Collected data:
• • • • • • •
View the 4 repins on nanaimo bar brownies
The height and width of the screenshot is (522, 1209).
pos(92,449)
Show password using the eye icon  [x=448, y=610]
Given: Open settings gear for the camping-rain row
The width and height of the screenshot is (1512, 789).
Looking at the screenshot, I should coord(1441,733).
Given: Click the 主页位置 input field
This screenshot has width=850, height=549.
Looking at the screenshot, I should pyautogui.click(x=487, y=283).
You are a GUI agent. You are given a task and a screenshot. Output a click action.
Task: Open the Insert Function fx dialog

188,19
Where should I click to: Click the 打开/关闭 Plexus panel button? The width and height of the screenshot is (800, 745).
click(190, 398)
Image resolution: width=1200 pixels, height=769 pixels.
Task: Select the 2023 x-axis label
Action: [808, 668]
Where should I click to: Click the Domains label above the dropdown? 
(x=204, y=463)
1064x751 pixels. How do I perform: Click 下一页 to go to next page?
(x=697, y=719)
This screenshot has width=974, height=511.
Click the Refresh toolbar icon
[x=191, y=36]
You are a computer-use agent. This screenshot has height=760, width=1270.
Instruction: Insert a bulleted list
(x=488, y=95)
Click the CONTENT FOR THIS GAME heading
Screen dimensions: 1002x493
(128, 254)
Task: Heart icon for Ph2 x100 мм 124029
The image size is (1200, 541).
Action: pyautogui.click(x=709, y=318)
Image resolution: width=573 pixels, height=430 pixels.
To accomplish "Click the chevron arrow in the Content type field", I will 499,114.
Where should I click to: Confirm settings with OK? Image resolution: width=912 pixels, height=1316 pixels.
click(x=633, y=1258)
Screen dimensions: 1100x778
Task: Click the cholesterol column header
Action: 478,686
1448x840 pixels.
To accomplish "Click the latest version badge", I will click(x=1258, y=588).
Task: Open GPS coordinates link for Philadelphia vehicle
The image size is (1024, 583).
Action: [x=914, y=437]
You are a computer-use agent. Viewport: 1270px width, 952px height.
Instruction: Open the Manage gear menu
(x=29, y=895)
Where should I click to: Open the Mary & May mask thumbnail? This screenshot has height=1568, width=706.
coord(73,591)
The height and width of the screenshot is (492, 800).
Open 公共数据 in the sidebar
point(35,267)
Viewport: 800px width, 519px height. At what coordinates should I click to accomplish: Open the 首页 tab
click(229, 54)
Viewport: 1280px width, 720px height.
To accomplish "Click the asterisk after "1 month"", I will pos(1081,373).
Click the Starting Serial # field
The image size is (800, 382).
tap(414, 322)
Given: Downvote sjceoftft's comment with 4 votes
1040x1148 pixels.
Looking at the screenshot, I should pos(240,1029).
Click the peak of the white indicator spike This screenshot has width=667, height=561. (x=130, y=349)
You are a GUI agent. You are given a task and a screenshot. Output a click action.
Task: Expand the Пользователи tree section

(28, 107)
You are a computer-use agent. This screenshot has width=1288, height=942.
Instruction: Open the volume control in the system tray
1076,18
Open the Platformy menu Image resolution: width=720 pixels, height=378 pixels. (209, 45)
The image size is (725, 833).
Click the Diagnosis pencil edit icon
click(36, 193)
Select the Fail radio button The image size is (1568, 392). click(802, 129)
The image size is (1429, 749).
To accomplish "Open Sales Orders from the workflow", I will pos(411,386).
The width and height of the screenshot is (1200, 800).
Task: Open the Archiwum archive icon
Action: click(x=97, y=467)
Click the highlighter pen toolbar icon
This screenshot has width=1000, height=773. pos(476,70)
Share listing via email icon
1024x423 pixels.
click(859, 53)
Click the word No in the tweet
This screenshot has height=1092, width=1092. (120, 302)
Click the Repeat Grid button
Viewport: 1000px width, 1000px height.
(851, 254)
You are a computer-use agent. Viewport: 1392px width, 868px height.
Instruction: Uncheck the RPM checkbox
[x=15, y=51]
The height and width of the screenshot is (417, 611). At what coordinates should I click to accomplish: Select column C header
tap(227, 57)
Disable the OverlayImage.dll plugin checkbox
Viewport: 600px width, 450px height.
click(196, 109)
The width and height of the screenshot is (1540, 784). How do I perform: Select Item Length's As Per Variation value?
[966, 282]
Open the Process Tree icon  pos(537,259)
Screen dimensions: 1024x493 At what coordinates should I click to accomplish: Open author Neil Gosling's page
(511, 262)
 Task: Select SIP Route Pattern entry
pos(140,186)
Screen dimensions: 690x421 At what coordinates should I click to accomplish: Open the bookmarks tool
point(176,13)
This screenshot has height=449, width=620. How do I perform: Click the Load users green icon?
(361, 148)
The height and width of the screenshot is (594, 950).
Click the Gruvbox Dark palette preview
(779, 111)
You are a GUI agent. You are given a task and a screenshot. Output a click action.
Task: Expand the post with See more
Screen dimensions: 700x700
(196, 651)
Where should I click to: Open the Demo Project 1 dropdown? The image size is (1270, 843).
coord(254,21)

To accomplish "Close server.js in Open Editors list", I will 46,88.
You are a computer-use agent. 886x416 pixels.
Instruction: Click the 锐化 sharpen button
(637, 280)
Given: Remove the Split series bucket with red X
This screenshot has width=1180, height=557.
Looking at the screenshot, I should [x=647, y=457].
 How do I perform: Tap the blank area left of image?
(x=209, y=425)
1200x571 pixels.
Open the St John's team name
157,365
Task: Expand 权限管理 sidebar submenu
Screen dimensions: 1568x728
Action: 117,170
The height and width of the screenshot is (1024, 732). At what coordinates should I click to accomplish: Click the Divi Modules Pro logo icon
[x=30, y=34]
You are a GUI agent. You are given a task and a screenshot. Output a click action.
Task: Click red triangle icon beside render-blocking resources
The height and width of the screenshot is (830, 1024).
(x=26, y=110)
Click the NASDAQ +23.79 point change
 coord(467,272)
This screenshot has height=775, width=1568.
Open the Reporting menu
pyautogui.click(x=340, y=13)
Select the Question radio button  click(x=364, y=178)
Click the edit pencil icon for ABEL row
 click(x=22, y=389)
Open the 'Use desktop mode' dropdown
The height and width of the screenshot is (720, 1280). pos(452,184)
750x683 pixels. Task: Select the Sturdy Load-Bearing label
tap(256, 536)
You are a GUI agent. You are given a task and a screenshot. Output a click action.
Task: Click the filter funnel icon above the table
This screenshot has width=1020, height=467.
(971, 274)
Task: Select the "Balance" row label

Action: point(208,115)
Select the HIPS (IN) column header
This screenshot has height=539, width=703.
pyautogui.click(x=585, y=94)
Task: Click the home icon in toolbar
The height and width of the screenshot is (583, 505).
• • • • • • •
◆ **Brief**
Copy whichever lines of the records above contain the word "computer".

◆ **Response**
You are a computer-use agent. This screenshot has height=760, width=1270.
You are a computer-use agent. Viewport: 1270px width, 952px height.
You are a computer-use agent. This screenshot has width=1288, height=942.
You are a computer-use agent. Viewport: 1392px width, 868px height.
You are a computer-use agent. 886x416 pixels.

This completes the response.